## Your goal:
Locate each line in the records below that contains the word "should", and copy every such line in full.

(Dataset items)
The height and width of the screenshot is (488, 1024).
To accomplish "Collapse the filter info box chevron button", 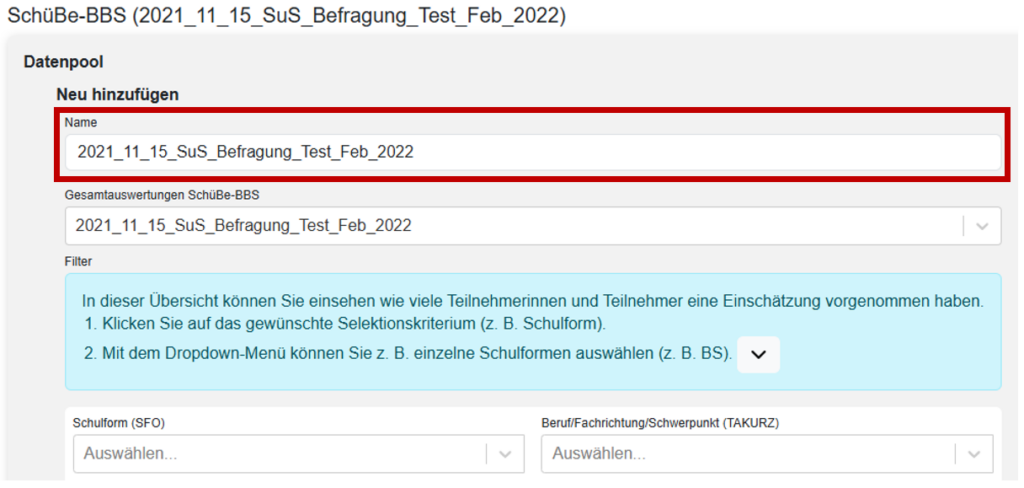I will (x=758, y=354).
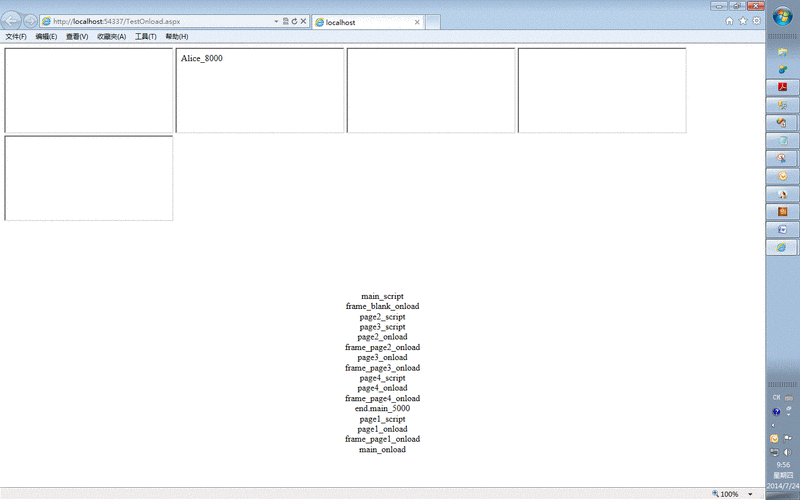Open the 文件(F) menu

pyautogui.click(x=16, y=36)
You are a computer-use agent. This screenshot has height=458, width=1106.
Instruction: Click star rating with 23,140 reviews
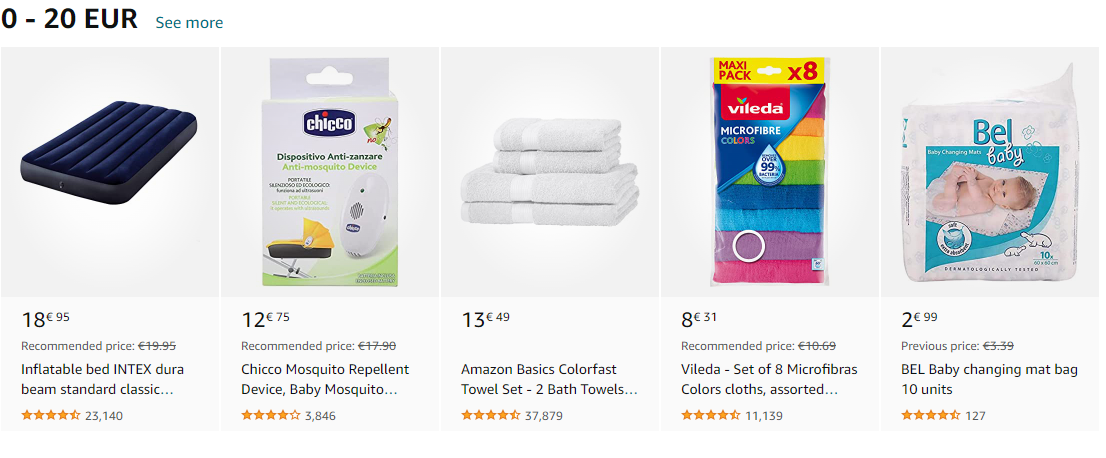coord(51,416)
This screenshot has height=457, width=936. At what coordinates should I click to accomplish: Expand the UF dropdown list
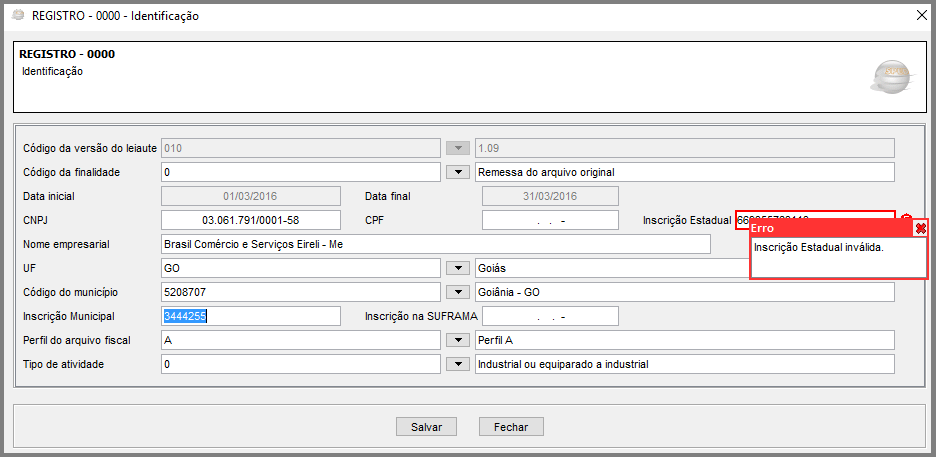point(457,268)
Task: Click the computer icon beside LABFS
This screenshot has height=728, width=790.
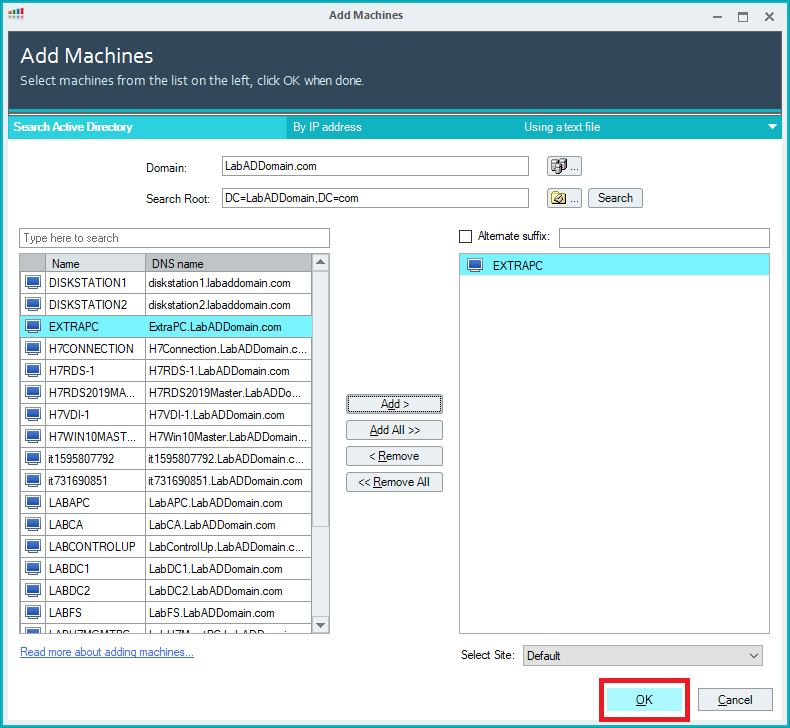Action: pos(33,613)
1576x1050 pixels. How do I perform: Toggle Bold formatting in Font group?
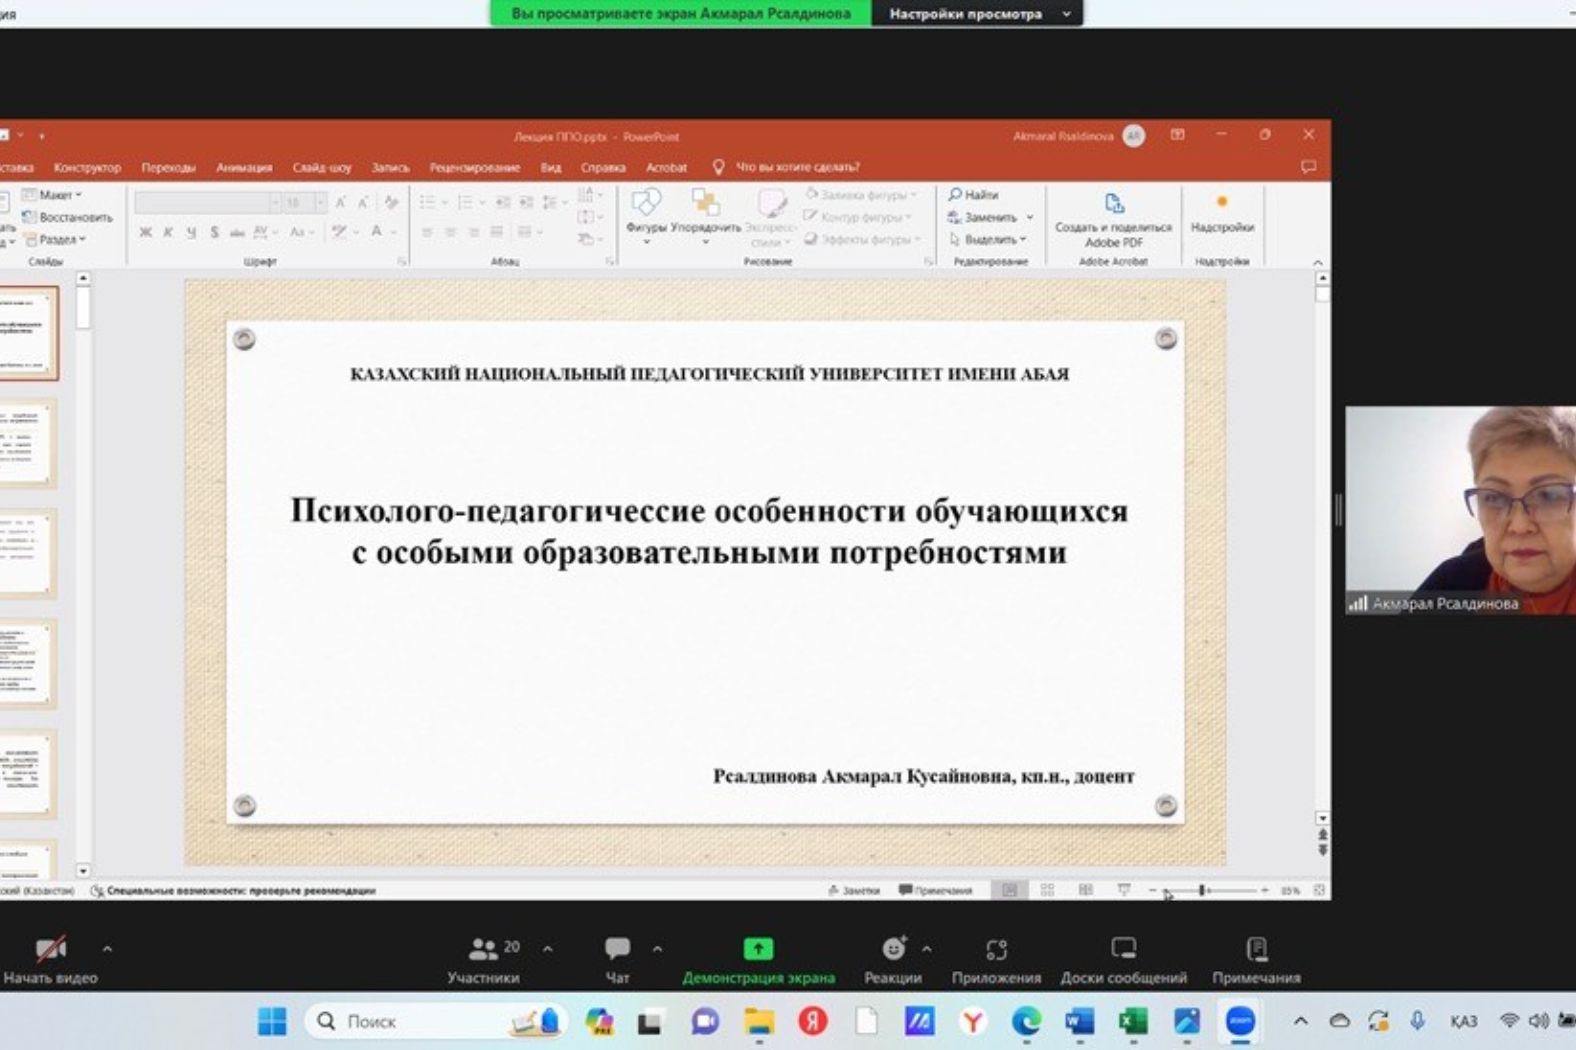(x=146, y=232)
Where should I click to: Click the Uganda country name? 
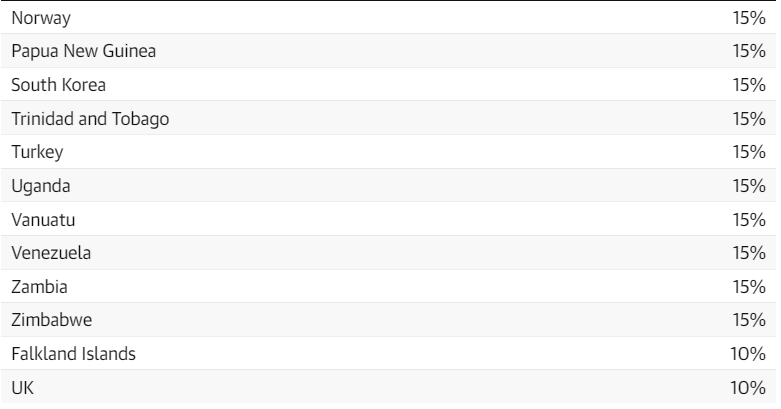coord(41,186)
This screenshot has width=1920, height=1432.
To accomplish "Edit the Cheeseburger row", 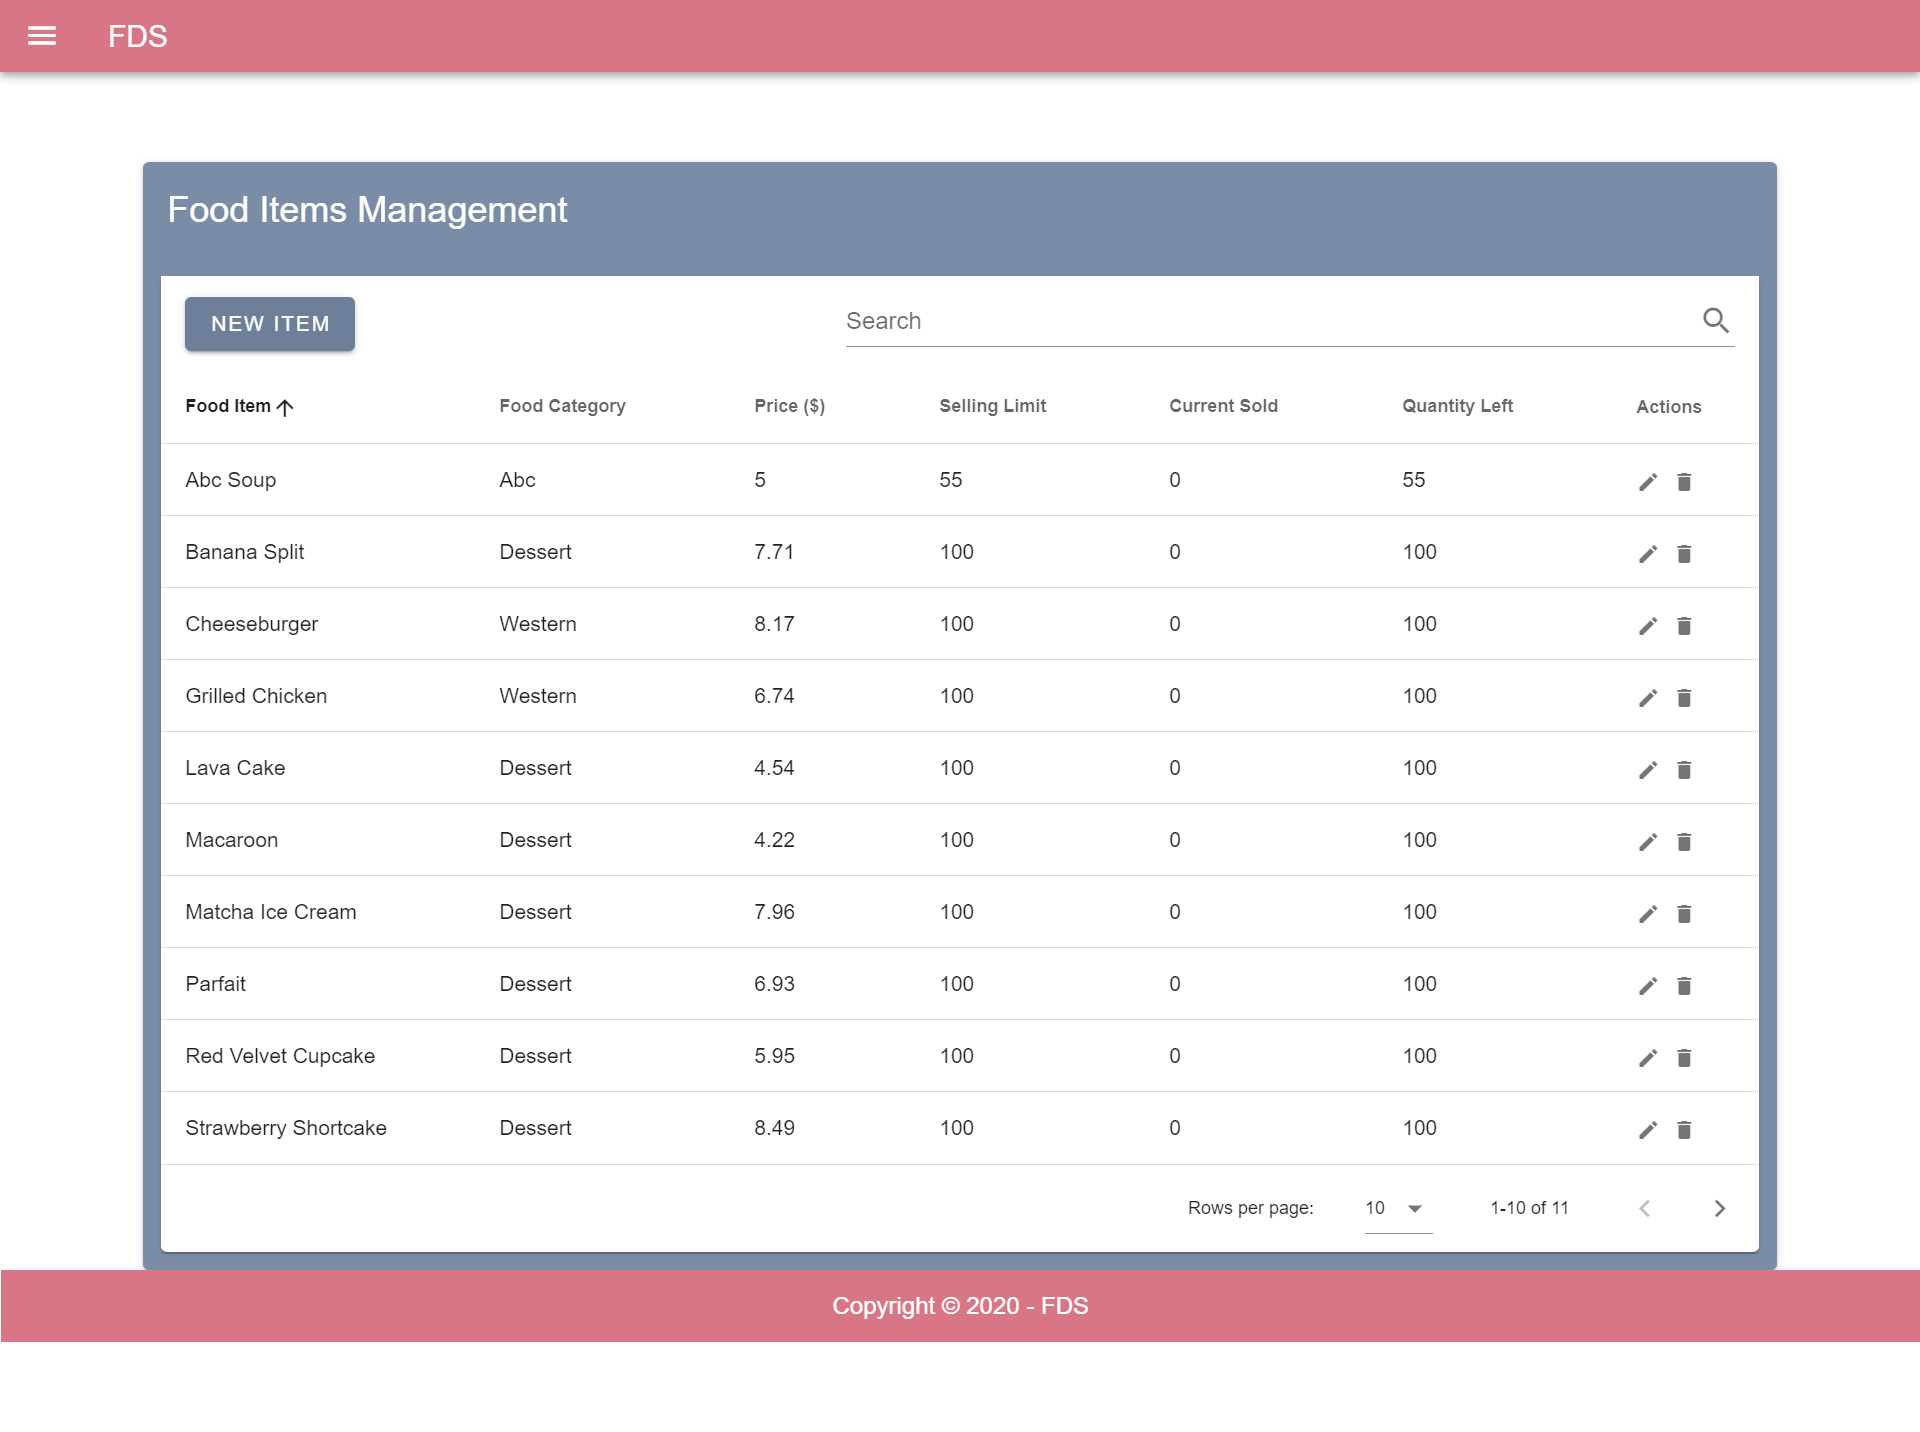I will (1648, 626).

## Answer for this exercise:
This screenshot has height=457, width=936. At what coordinates should I click to accomplish: Expand the UF dropdown list
Where should I click to: Click the Uganda country name? 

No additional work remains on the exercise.